Forex pricing ban vital

29 Sep, 2019 - 00:09 0 Views
Forex pricing ban vital

The Sunday Mail

The nonsense Zimbabwe saw in the first fortnight of September in foreign exchange markets, whose serious and unnecessary side-effects may well be felt for months, was an example of how a small number of people can cause mass panic and mass damage.

The Reserve Bank of Zimbabwe did eventually identify the principle source of the huge bubble that was created in the black foreign exchange market and blocked a handful of company bank accounts, thus pricking the bubble and slashing this street rate by more than a third overnight. So in the end decisive action worked.

But what would in a normal country have just been a minor episode of criminal greed, generated a far larger and more damaging explosion in Zimbabwe, largely because of the perception that “everyone thinks in US dollars” and that the black-market rate is somehow more real than the far larger and well-regulated interbank market. So even those who sell and buy forex in the interbank market were strongly influenced by the far smaller and messier black market.

This tendency of using the US dollar to measure value and of encouraging people to enter the black market to buy US dollars is seen daily with many businesses still quoting in US dollars, although those wishing to remain legal converting to Zimbabwe dollars at one of the two rates on the actual day of payment. And these businesses are willing to accept actual US dollar cash payments and subtly encourage customers to make their payments in that currency.

For many goods and services the foreign exchange component is far smaller than the total final cost, even when US dollar quotes are given. For example, taking the growing popularity of solar power supplies or solar powered equipment. It is easy to assemble a batch of quotes that include supply and installation of this equipment in US dollars although only the actual hardware is imported with all the other costs, including the skilled installation labour, the transport and the taxes are paid in Zimbabwe dollars.

It is also obvious from even a short stroll in a supermarket that some suppliers are thinking in US dollars and converting at the black market exchange rate of just before the bubble burst, while others, more honest, are adjusting to the interbank rate, although that was affected by the black-market bubble.

So besides the need for emergency action, the blocking of bank accounts by the RBZ, more encouragement was needed to get everyone thinking, buying and selling in Zimbabwean currency.

This is now being done with a pair of statutory instruments issued under the temporary powers granted to the President. One makes it a legal requirement that all dealings in the domestic market, including quoting, buying and selling, must be done in Zimbabwe dollars. This makes the buyer using US dollars just as guilty as the seller quoting in US dollars or selling in US dollars. The regulations are carefully drafted to close as many loopholes as possible in advance, but basically ban all ties to a foreign currency when pricing in a domestic transaction. Foreign visitors, embassies and some others are excluded from the regulations.

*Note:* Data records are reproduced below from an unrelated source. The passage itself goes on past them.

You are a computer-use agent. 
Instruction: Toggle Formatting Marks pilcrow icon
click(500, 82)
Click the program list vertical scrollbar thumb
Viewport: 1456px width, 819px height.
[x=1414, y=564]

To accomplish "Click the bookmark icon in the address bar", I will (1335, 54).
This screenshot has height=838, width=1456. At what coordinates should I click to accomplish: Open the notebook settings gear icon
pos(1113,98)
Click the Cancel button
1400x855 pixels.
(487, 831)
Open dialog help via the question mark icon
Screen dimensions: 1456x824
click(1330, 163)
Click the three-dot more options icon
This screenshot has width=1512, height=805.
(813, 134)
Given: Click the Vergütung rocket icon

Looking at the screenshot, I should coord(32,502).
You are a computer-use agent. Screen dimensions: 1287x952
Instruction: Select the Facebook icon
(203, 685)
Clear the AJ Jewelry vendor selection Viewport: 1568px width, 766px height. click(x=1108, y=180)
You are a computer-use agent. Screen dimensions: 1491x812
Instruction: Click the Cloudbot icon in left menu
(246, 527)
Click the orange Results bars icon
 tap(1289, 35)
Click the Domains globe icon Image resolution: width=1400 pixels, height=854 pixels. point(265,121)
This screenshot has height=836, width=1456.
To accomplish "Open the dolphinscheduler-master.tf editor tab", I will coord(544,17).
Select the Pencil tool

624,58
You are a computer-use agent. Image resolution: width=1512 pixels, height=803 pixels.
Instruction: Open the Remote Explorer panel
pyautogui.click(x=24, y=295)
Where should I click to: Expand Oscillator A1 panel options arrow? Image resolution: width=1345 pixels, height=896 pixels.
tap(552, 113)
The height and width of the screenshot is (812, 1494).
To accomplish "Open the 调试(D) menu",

The second statutory instrument explains the teeth being used to enforce the ban on linking foreign currency to a domestic transaction, rather creatively using civil penalties imposed by the Reserve Bank. These are not criminal fines, leave no criminal record and cannot be delayed by inventive lawyers delaying everything in a court.

They are imposed almost instantly, although there are things like 48-hour delays for explanations, and can be enforced through civil court orders. This detailed statutory instrument makes a significant difference between transactions that can be reversed and those that cannot, with far higher penalties for those that cannot. This is done to encourage everyone to move rapidly when told that they are now breaking the law.

And in an interesting move that should make everyone take the new moves very seriously, the officers of any company can be made individually liable along with the actual business for the civil penalties. This means that people like chief executive officers, chief financial officers and the like can be made to pay the penalties along with their company and prevents those businesses where money is hurriedly moved out of corporate accounts into personal accounts from winning.

None of these moves by President E. D. Mnangagwa and his economic advisors would have been needed if Zimbabwe was one of those normal countries, in fact most of the world ranging from Australia to Zambia, where people think and operate in their own national currency, or supranational currency if they are in some regional monetary union.

The new statutory instruments here will not affect in any way those businesses that price according to actual costs in Zimbabwe dollars, following in fact proper accounting standards as well as the law. They will probably be the winners, while those who have been manipulating markets are forced to conform or to go out of business. It is the cowboys who will now face the law and a Reserve Bank with big sharp teeth.

Zimbabwe’s journey to normalcy, a journey that was progressing well until the September manipulated meltdown, cannot be delayed or derailed by a handful of greedy people panicking a far larger group into lemming-like suicide. We can no doubt expect more interventions like we have now seen. And getting people to think Zimbabwe, rather than US, is vital for our progress.